Synthesis and Characterization of a Crystalline Imine-Based Covalent Organic Framework with Triazine Node and Biphenyl Linker and Its Fluorinated Derivate for CO2/CH4 Separation

A catalyst-free Schiff base reaction was applied to synthesize two imine-linked covalent organic frameworks (COFs). The condensation reaction of 1,3,5-tris-(4-aminophenyl)triazine (TAPT) with 4,4 '-biphenyldicarboxaldehyde led to the structure of HHU-COF-1 (HHU = Heinrich-Heine University). The fluorinated analog HHU-COF-2 was obtained with 2,2 ',3,3 ',5,5 ',6,6 '-octafluoro-4,4 '-biphenyldicarboxaldehyde. Solid-state NMR, infrared spectroscopy, X-ray photoelectron spectroscopy, and elemental analysis confirmed the successful formation of the two network structures. The crystalline materials are characterized by high Brunauer-Emmett-Teller surface areas of 2352 m(2)/g for HHU-COF-1 and 1356 m(2)/g for HHU-COF-2. The products of a larger-scale synthesis were applied to prepare mixed-matrix membranes (MMMs) with the polymer Matrimid.

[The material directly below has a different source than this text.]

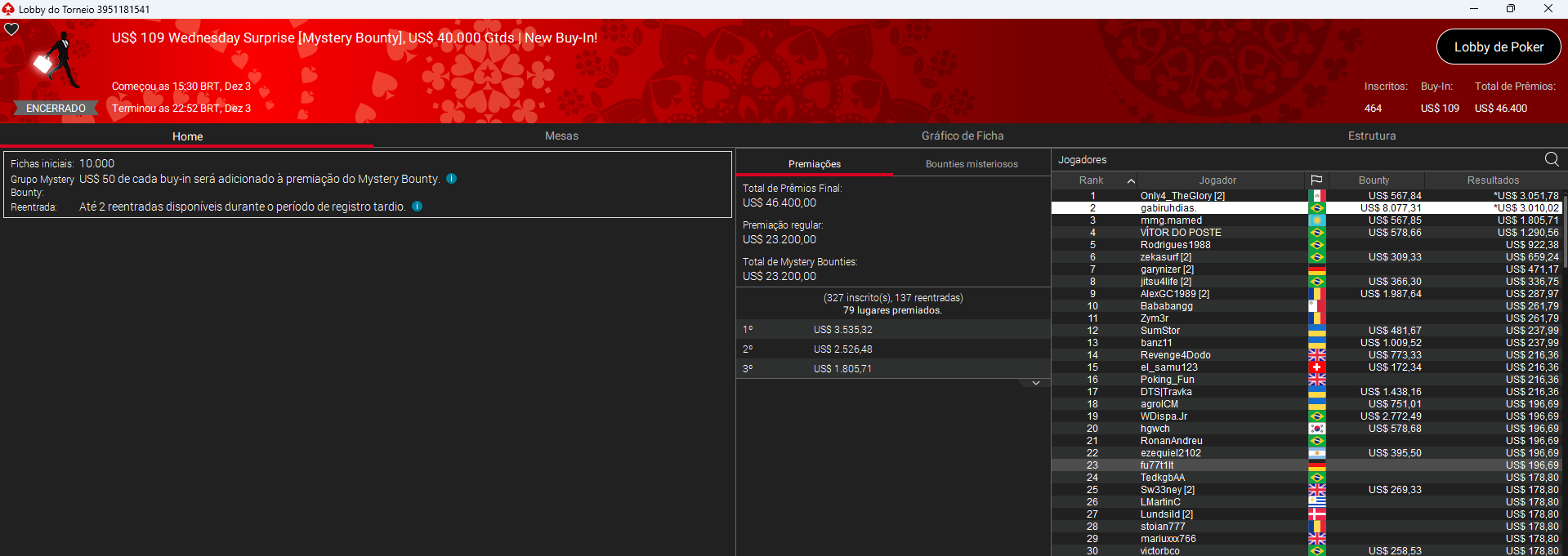Click the info icon beside Reentrada text

[417, 207]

CO2/CH4 permeation tests revealed a moderate increase in CO2 permeability at constant selectivity for HHU-COF-1 as a dispersed phase, whereas application of the fluorinated COF led to a CO2/CH4 selectivity increase from 42 for the pure Matrimid membrane to 51 for 8 wt% of HHU-COF-2 and a permeability increase from 6.8 to 13.0 Barrer for the 24 wt% MMM.

Automated summary

A catalyst-free Schiff base reaction was used to synthesize two imine-linked covalent organic frameworks. The resulting products were characterized and found to have high surface areas. The larger-scale synthesis products were applied to prepare mixed-matrix membranes, with one of the membranes exhibiting higher CO2/CH4 selectivity and permeability.